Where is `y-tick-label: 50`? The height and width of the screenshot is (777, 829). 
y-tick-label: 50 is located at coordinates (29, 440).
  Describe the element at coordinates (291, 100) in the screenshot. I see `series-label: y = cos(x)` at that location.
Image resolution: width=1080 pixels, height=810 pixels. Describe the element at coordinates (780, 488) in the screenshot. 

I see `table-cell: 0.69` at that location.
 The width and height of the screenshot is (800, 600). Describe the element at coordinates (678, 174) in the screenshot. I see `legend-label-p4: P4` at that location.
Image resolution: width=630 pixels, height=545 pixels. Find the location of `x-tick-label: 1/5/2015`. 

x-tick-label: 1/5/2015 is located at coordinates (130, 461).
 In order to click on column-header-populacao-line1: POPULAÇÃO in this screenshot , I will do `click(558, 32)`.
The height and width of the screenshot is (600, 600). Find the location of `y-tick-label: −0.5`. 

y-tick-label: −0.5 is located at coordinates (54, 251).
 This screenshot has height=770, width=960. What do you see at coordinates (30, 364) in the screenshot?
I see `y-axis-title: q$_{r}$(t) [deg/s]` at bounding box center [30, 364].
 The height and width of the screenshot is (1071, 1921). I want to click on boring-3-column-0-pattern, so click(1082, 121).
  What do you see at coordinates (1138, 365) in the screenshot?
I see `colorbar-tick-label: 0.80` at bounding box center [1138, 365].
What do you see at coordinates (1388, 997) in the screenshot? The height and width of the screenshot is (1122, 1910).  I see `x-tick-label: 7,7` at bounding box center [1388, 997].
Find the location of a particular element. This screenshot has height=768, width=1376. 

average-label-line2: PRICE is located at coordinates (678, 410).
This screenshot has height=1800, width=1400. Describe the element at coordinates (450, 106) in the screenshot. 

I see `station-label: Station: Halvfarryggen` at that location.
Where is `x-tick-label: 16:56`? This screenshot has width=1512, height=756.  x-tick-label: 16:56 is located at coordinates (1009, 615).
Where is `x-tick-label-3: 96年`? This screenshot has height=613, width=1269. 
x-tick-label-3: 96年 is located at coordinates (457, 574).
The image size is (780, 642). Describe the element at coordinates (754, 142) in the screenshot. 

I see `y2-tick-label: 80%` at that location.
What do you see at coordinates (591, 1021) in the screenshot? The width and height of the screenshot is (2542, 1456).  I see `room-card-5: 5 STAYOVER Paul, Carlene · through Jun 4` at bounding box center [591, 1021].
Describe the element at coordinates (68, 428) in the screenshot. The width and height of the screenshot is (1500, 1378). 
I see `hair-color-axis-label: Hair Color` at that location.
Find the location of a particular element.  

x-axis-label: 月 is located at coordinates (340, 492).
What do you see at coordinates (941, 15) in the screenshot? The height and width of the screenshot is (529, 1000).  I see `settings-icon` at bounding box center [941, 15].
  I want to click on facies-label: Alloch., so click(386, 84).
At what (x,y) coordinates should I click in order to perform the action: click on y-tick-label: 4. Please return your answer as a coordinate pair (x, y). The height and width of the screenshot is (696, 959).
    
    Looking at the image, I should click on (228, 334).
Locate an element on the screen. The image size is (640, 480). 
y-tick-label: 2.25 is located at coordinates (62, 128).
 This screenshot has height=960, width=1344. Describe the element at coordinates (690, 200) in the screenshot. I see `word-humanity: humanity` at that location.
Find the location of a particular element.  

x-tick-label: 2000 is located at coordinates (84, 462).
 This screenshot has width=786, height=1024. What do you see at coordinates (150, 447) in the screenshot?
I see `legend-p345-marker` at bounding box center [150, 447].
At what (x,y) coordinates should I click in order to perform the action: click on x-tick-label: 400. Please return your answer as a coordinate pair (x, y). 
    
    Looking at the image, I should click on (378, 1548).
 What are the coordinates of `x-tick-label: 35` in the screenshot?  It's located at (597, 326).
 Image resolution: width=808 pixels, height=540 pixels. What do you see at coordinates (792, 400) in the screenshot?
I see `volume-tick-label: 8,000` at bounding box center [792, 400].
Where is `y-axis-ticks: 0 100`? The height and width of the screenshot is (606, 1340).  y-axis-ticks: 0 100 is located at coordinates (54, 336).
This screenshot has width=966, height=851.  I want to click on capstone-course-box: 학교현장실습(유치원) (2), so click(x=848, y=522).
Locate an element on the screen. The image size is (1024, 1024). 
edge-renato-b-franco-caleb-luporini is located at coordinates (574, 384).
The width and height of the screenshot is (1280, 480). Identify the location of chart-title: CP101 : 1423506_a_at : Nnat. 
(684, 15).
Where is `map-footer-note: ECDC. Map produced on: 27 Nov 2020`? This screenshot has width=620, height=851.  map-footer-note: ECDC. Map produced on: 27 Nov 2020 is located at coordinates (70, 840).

▬▬▬▬▬▬▬▬▬▬

What needs to be done: Convert the stretch from the line containing "The image size is (780, 642)." through the line containing "center [150, 447]." into a Markdown table. Use the columns Row and Line, and omit blank lines.

Answer box:
| Row | Line |
|---|---|
| 1 | The image size is (780, 642). Describe the element at coordinates (754, 142) in the screenshot.  |
| 2 | I see `y2-tick-label: 80%` at that location. |
| 3 | What do you see at coordinates (591, 1021) in the screenshot? The width and height of the screenshot is (2542, 1456).  I see `room-card-5: 5 STAYOVER Paul, Carlene · through Jun 4` at bounding box center [591, 1021]. |
| 4 | Describe the element at coordinates (68, 428) in the screenshot. The width and height of the screenshot is (1500, 1378).  |
| 5 | I see `hair-color-axis-label: Hair Color` at that location. |
| 6 | Find the location of a particular element.   |
| 7 | x-axis-label: 月 is located at coordinates (340, 492). |
| 8 | What do you see at coordinates (941, 15) in the screenshot? The height and width of the screenshot is (529, 1000).  I see `settings-icon` at bounding box center [941, 15]. |
| 9 |   I want to click on facies-label: Alloch., so click(386, 84). |
| 10 | At what (x,y) coordinates should I click in order to perform the action: click on y-tick-label: 4. Please return your answer as a coordinate pair (x, y). The height and width of the screenshot is (696, 959). |
| 11 |     Looking at the image, I should click on (228, 334). |
| 12 | Locate an element on the screen. The image size is (640, 480).  |
| 13 | y-tick-label: 2.25 is located at coordinates (62, 128). |
| 14 |  This screenshot has height=960, width=1344. Describe the element at coordinates (690, 200) in the screenshot. I see `word-humanity: humanity` at that location. |
| 15 | Find the location of a particular element.   |
| 16 | x-tick-label: 2000 is located at coordinates (84, 462). |
| 17 |  This screenshot has width=786, height=1024. What do you see at coordinates (150, 447) in the screenshot? |
| 18 | I see `legend-p345-marker` at bounding box center [150, 447]. |